GOAL OF THE EXERCISE:
Going through the data below, copy out each line where the word "green" shows up.

(Beginning of RECORDED INFORMATION)

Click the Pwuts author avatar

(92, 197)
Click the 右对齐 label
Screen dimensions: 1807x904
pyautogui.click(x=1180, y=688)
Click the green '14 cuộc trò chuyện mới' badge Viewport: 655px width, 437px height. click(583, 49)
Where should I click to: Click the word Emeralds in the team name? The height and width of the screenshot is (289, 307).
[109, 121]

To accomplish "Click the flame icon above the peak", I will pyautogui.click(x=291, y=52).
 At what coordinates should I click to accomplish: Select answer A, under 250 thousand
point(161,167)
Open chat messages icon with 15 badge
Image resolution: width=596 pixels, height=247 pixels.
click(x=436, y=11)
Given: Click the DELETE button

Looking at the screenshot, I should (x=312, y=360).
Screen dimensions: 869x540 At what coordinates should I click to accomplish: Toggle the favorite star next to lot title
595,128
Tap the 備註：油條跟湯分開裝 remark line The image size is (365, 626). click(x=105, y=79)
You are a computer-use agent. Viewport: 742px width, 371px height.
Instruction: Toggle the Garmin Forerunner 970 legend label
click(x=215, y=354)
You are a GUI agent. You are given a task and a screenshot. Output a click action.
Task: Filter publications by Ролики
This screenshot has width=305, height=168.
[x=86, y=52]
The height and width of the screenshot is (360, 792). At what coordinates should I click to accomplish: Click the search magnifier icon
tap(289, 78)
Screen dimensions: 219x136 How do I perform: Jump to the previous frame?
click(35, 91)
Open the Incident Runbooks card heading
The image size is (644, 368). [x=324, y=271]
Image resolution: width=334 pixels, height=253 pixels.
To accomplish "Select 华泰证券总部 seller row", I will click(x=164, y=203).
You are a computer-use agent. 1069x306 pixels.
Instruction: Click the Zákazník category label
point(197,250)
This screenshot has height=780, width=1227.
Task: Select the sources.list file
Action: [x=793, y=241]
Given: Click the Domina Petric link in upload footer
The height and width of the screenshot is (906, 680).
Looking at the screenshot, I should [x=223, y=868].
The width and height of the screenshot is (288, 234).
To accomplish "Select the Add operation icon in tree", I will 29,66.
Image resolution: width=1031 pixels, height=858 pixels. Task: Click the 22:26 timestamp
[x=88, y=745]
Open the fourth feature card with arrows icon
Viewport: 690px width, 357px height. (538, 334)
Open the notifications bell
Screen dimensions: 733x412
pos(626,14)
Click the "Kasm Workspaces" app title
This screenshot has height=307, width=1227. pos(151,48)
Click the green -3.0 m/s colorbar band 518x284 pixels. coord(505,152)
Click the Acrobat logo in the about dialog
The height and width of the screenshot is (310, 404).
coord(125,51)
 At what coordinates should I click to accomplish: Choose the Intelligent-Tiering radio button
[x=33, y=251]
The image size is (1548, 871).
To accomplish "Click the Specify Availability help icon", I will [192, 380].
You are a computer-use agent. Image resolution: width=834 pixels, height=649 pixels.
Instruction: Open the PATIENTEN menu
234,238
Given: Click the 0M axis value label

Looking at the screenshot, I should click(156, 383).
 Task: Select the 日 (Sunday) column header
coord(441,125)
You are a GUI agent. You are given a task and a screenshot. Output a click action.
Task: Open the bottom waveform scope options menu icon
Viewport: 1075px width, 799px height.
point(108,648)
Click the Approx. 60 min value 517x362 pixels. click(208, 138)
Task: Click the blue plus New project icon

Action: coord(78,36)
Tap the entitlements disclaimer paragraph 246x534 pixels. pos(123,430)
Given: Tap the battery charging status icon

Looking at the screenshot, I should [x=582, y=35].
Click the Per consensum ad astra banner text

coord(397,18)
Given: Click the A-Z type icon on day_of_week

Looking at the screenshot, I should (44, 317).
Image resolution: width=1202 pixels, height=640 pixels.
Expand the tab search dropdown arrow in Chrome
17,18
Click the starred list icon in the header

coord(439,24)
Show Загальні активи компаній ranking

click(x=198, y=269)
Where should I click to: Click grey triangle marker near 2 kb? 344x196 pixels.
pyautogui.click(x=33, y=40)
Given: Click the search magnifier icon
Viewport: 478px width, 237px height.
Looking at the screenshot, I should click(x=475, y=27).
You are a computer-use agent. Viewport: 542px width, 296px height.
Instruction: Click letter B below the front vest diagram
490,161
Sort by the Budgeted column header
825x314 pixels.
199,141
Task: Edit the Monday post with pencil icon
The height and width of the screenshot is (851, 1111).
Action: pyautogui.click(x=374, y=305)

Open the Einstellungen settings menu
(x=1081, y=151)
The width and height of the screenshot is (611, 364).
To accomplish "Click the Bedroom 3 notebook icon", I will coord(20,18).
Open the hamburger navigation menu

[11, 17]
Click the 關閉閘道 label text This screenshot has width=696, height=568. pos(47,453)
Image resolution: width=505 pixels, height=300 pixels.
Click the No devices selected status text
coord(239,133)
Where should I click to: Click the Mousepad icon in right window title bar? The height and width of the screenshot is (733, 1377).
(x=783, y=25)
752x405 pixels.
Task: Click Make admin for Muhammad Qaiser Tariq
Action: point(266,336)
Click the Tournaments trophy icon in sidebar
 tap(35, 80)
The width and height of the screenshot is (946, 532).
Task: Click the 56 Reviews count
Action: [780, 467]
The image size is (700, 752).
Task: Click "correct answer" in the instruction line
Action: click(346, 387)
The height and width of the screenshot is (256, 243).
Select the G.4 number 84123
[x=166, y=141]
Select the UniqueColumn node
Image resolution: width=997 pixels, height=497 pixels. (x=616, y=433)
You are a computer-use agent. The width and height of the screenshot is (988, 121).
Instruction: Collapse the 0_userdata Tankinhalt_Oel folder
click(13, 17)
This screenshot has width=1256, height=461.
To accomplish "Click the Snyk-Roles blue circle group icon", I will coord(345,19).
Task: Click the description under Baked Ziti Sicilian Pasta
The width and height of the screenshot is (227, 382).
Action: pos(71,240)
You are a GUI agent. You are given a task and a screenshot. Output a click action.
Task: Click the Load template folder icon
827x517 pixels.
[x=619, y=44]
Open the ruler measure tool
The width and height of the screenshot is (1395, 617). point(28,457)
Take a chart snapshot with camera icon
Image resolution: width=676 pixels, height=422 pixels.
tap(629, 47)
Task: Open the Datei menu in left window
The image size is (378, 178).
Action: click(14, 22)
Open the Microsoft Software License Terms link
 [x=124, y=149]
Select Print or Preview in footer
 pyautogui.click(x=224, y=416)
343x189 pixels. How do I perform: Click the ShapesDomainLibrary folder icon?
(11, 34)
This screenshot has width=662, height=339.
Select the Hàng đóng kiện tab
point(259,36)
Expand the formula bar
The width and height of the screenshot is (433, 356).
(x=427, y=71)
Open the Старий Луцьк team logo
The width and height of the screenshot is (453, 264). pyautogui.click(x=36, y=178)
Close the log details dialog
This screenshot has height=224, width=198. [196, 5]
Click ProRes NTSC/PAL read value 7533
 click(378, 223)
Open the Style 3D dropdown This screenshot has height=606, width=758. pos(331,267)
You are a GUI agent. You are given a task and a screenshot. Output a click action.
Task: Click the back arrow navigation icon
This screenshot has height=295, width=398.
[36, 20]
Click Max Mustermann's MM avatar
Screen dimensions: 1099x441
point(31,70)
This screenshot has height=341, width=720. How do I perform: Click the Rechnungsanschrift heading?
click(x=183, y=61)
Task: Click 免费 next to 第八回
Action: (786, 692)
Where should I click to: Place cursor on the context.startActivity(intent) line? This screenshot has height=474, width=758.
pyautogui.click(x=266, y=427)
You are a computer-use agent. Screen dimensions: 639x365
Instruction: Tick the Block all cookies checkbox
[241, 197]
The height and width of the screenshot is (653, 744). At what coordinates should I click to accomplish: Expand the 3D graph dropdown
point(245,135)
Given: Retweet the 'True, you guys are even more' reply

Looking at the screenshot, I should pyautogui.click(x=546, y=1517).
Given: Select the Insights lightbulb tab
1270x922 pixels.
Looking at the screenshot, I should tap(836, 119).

(End of RECORDED INFORMATION)

SOLUTION FOR THIS PROBLEM:
Click the green '14 cuộc trò chuyện mới' badge Viewport: 655px width, 437px height. click(583, 49)
Click the green -3.0 m/s colorbar band 518x284 pixels. coord(505,152)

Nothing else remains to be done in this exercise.